Pointing data for screenshots
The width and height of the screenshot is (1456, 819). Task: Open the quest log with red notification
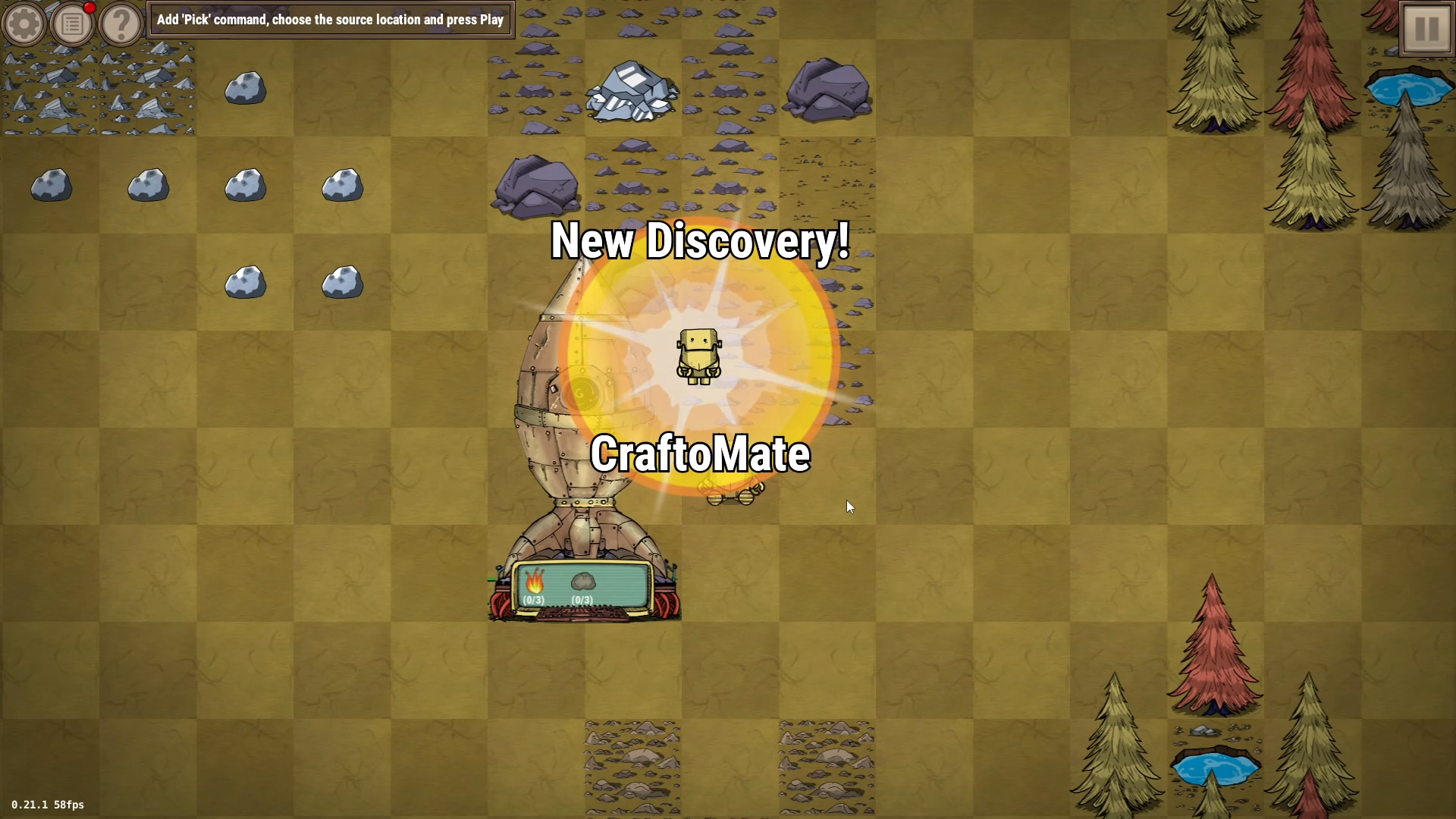pos(72,24)
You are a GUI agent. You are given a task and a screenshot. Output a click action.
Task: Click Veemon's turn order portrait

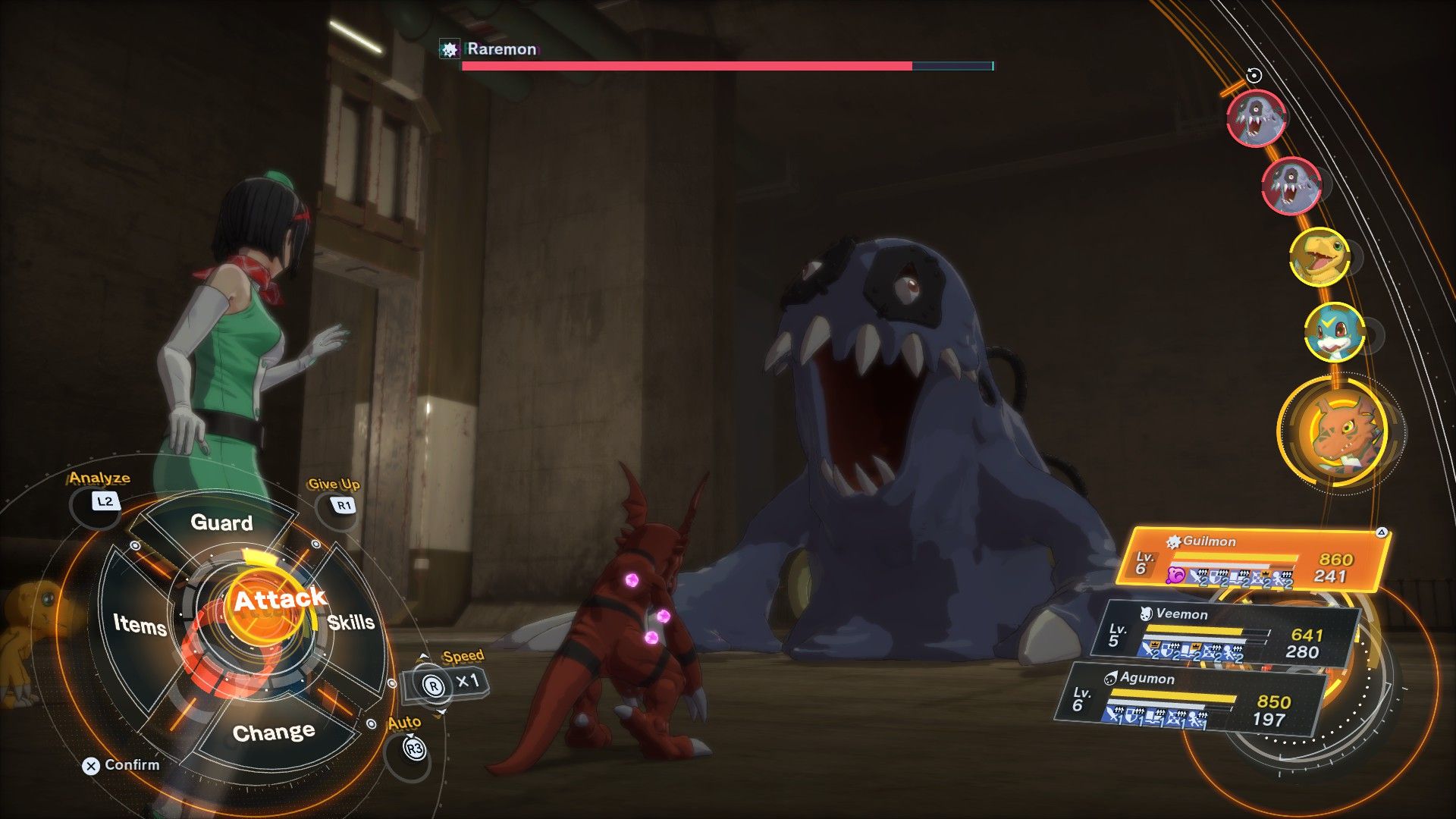pyautogui.click(x=1334, y=331)
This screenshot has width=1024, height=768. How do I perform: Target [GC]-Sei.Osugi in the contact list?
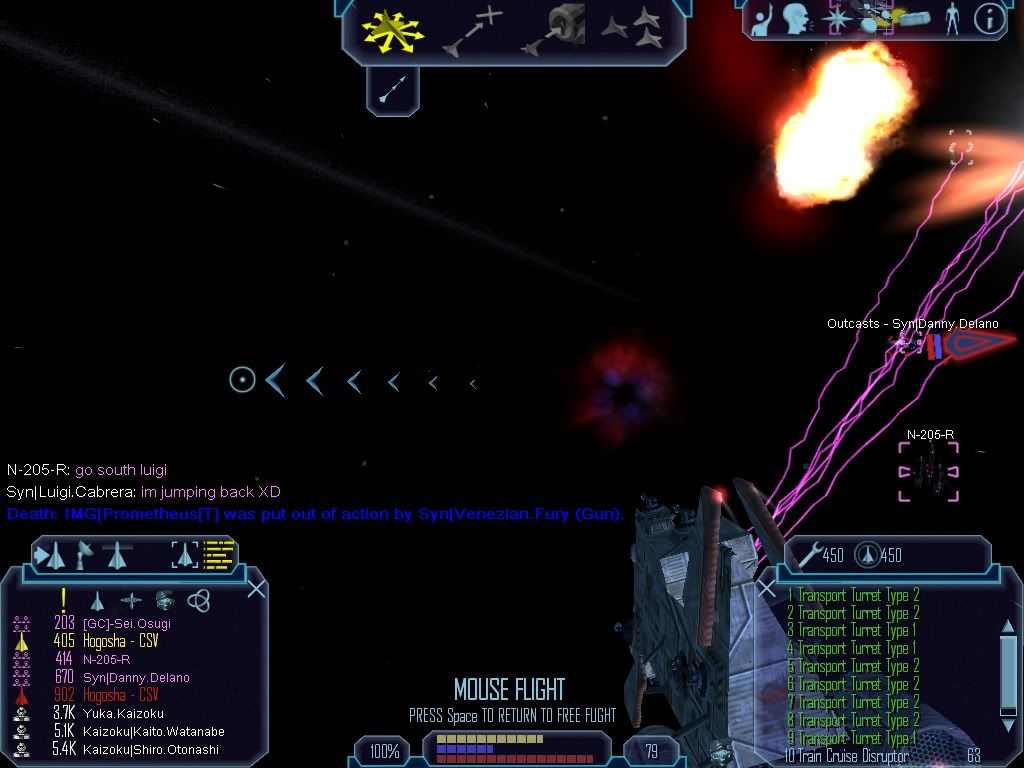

_DIRECTION_
Copy out the text of the material above word for word, leaving the pictures out.

_FULL RESPONSE_
The width and height of the screenshot is (1456, 819). Task: Open the quest log with red notification
pos(72,24)
You are a GUI agent. You are given a task and a screenshot. Output a click action.
Task: Click Veemon's turn order portrait

pyautogui.click(x=1334, y=331)
This screenshot has width=1024, height=768. How do I perform: Target [GC]-Sei.Osugi in the contact list?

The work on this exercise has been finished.